* Document section
****

Of All The Agilities, This Agility Rules

The term agility has been applied to many aspects of a business. It extends to operations (process agility, manufacturing agility, supply chain agility), to products (portfolio agility, service agility, systems agility), to leadership (strategic agility, team agility, emotional agility) and more. Larry Cooper, who leads an agility LinkedIn group, cuts through it all: “Organizational agility is what you get when all the other types of agility are present.”

Despite its pervasiveness, a 2016 survey by the American Productivity & Quality Center (APQC) found that while most businesses considered organizational agility “important” (51 percent) or “extremely important” (38 percent), most were better at identifying opportunities and risks (strategic responsiveness) than in executing on them (organizational flexibility). So that begets the question: If agility is so universally understood and widely valued, why have so few companies mastered it?

APQC, and others, cite all the usual culprits: operational silos, organizational resistance, slow decision making, unaligned process, and poor knowledge management. The commonality among each of these obstacles is individuals unable, or unwilling, to make it happen. It takes more than skills and experience to achieve organizational agility; it takes a commitment to learning agility.

Learning Agility = Speed and Flexibility

Researcher Scott DeRue at the University of Michigan established a model that identifies speed and flexibility as the two most important factors determining learning agility. Learning agility is about being able to digest a large amount of information quickly (speed) and figure out what is most important. DeRue also said you need to be able to change frameworks (flexibility) that help you understand how different things are related or connected. In other words, flexibility is about being able to change frameworks as necessary to explain what is going on.

DeRue also made a distinction between learning agility and learning ability. “Ability” means cognitive ability or “smarts.” Ability is important to a point but smarter is not necessarily better. Ability takes you to a certain point. Then, agility becomes more important.

Learning agility is increasingly becoming valued as an essential leadership skill. Korn Ferry has conducted more than 2.5 million leadership assessments over the past four decades. They found that being learning agile is a key predictor of success and a critical attribute of effective breakthrough leadership—above intelligence, education level, or even leadership competencies. Yet only 15 percent of executives possess this trait.

****

* Provided material
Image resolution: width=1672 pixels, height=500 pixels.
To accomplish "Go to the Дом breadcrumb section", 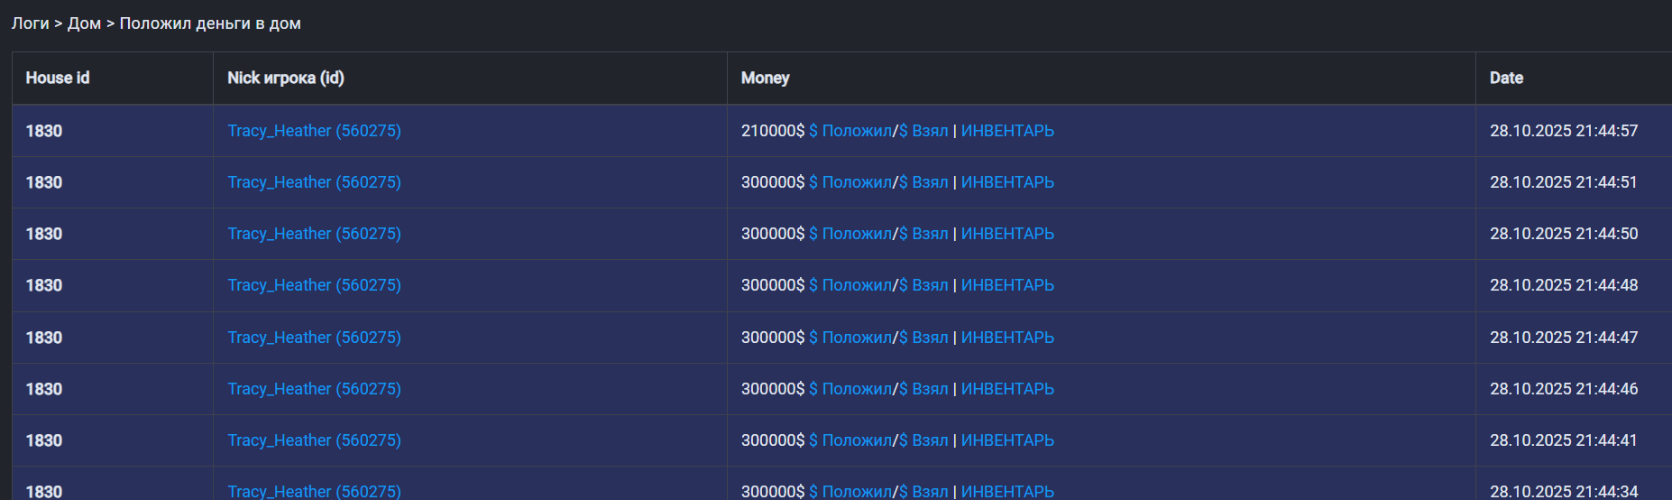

****

* Brief 1
Quote the article on organizational agility word for word, starting at "Researcher Scott DeRue" and ending at "is going on.".
* Brief 2
In the 2016 APQC survey cited in the article on organizational agility, what percentage of businesses rated organizational agility "extremely important"?
* Brief 3
Carry the article on organizational agility forward from the point where it stops.

* Exercise response 1
Researcher Scott DeRue at the University of Michigan established a model that identifies speed and flexibility as the two most important factors determining learning agility. Learning agility is about being able to digest a large amount of information quickly (speed) and figure out what is most important. DeRue also said you need to be able to change frameworks (flexibility) that help you understand how different things are related or connected. In other words, flexibility is about being able to change frameworks as necessary to explain what is going on.

* Exercise response 2
38 percent

* Exercise response 3
The 70:20:10 Model

While the majority of learning comes through on-the-job experience, mentoring, and coaching, a percentage also comes from self-initiated training, courses, and reading. The learning and development community have a name for this framework: the 70:20:10 model. The majority of learning—70 percent—is through doing; 20 percent of learning is from trusted colleagues and mentors; and 10 percent is through more formal classroom courses, webinars, seminars, etcetera, with formal assessments. The model continues to be widely employed, and adapted, by organizations throughout the world.

Sometimes we are fortunate enough to work for a company that promotes and invests in continuous learning, like AT&T. AT&T is in the midst of what might be the most ambitious retraining program in corporate American history. Dubbed Workforce 2020, the initiative plans to retrain 100,000 AT&T employees (nearly a third of its global workforce) to be technically proficient by 2020, and the company is investing $1 billion to do so.

The retraining initiative combines online and classroom-based course work in subjects like digital networking and data science—skills AT&T has identified as crucial to its cloud-heavy future. AT&T chairman and CEO Randall Stephenson says, “There is a need to retool yourself, and you should not expect to stop. People who do not spend five to ten hours a week in online learning will obsolete themselves with the technology.”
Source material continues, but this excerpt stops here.